Dr David Smith, Chair, Sefton LMC

1) Local Quality Contract (LQC) Hints & Tips

In last month’s bulletin, I reminded practices that the denominator for LQC 01 (palliative care plans) should be approximately 0.6% of your population. If you feel this would not be possible for your practice, by virtue of you not having enough appropriate patients, please contact the LMC. The ICB has prepared a thorough EMIS template to support practices in completing their care plans – I have prepared a shorter version, to help ensure all the codes required for the LQC have been added. Also, there are searches available to identify patients who have had all three parts of the CKD annual review already this year, e.g. during their diabetes review, who would be eligible for the annual review code to be added. If you would like either of these resources, please contact the LMC & I will arrange for these to be forwarded. If a patient is unsuitable for a urine ACR, e.g. because they are incontinent of urine or decline, you can add the ‘urine protein test not done’ code instead. By asking your clinical coders to code when patients are admitted to hospital with an accidental fall, you can maximise your denominator population for osteoporosis risk assessments. Flu clinics are an ideal time for doing opportunistic pulse checks for AF & finally, please remember to submit your Q2 claim form before the end of October.

2) Outpatient Prescribing

The prescribing optimisation form referred to in my last bulletin, for practices to decline prescribing requests from outpatient services, should be circulated any day now.  Please use it consistently because by doing so, hopefully we can promote & enforce the necessary culture change at outpatient services.  We will ask for the form to be imported into EMIS by the information facilitators, to make it quick & easy for practices to send.  We feel the best way to do this is follows: open, complete & save the document in EMIS; then use a template AccuMail to send it from EMIS to the outpatient service.  This will record     everything you have done & the reason(s) why in the medical record.  We do not have a single pushback email address for each local provider yet that    practices can use but we are working on this.  For now, many providers

(including Southport/Ormskirk) include email addresses on their clinic letters, & the following email addresses could be used for Southport/Ormskirk & LUHFT respectively: soh-tr.gp@nhs.net & riskdept@liverpoolft.nhs.uk.

3) Overseas Bariatric Surgery

You may have seen the letter that the Consortium of Lancashire & Cumbria LMCs has prepared for its members, to provide to patients who request follow up of overseas & other private bariatric surgery. The Association of Cheshire & Merseyside LMCs is working on a similar, albeit more patient-friendly letter & we are hoping that this will be endorsed by our ICB as part of a wider comms strategy. The aftercare for bariatric surgery is of a specialist nature so for NHS patients, it is provided by our local weight loss surgery service for the first two years. However, our ICB dose not fund a specialist service to provide aftercare for patients who have had weight loss surgery in the private sector or abroad. This means GP practices should not be asked to provide aftercare for bariatric surgery (including for NHS patients) & we are unable to refer patients for this.

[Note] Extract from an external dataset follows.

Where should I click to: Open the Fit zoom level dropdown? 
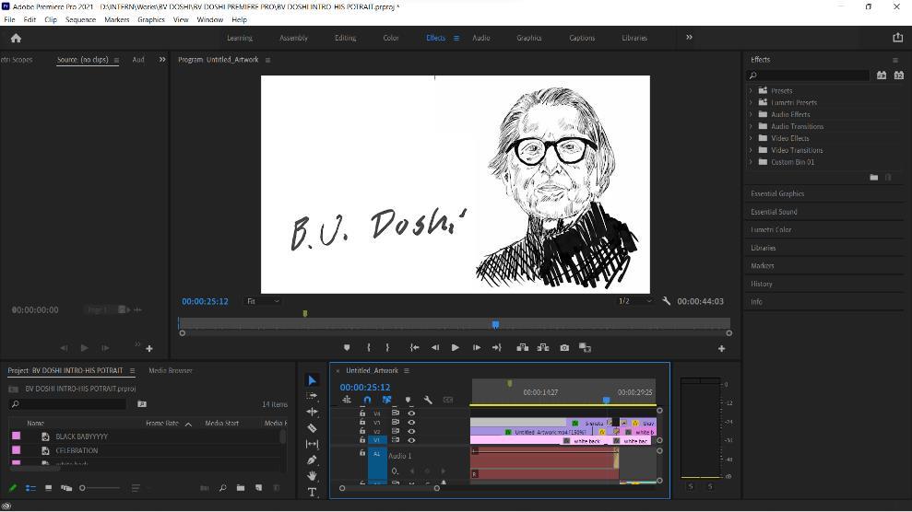pyautogui.click(x=263, y=301)

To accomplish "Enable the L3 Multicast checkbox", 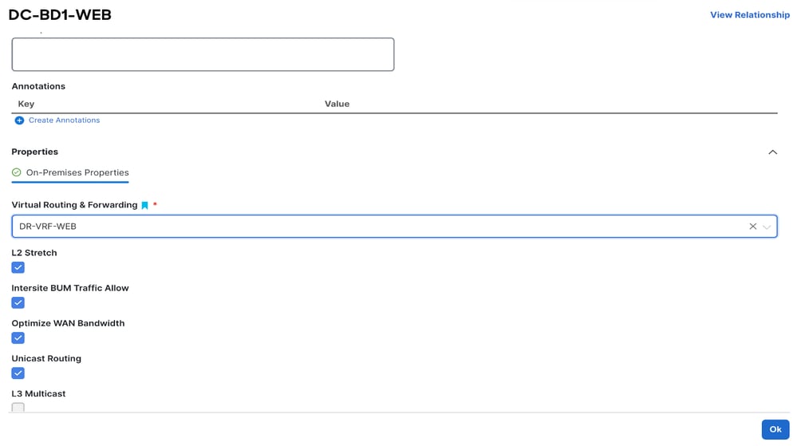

4) Primary-Secondary Care Interface (PSCI) Survey

We have been asked to draw your attention to the following survey please, to help the North Mersey PSCI Group to identify its future priorities: https://www.surveymonkey.co.uk/r/primarysecondarycareinterface

5) Teledermatology

We understand that some practices in Southport & Formby have volunteered to be early adopters of a teledermatology service.  Please could you let the LMC know how this goes?  We have made it clear that teledermatology must only complement, not replace the current 2-week rule dermatology services.

6) Wheelchair Referral Forms

The LMC is concerned about the wheelchair referral forms that practices are being asked to complete.  We have advised the service that GPs do not receive training in & are unlikely to have experience of this matter; therefore, they would not be indemnified to assist with the assessment or determine medical fitness to be assessed for a wheelchair.  The LMC advises that practices stick to providing factual information from the patient’s medical record only.

7) Accelerated Access to Records

The BMA has provided new resources to support practices with this project.  It is vital that every practice undertakes a DPIA & the BMA has developed new template that practices may choose to use, rather than the one IM developed locally.  Please Google ‘BMA England GPC website’ to access these resources.

8) The NHS App vs. the Alternatives

Please note that some commercial alternatives to the NHS App include options for patients to self-refer for private healthcare services.  The LMC recommends that practices promote the NHS App instead, to avoid any patients believing that these non-NHS services are endorsed or promoted by their GP practice.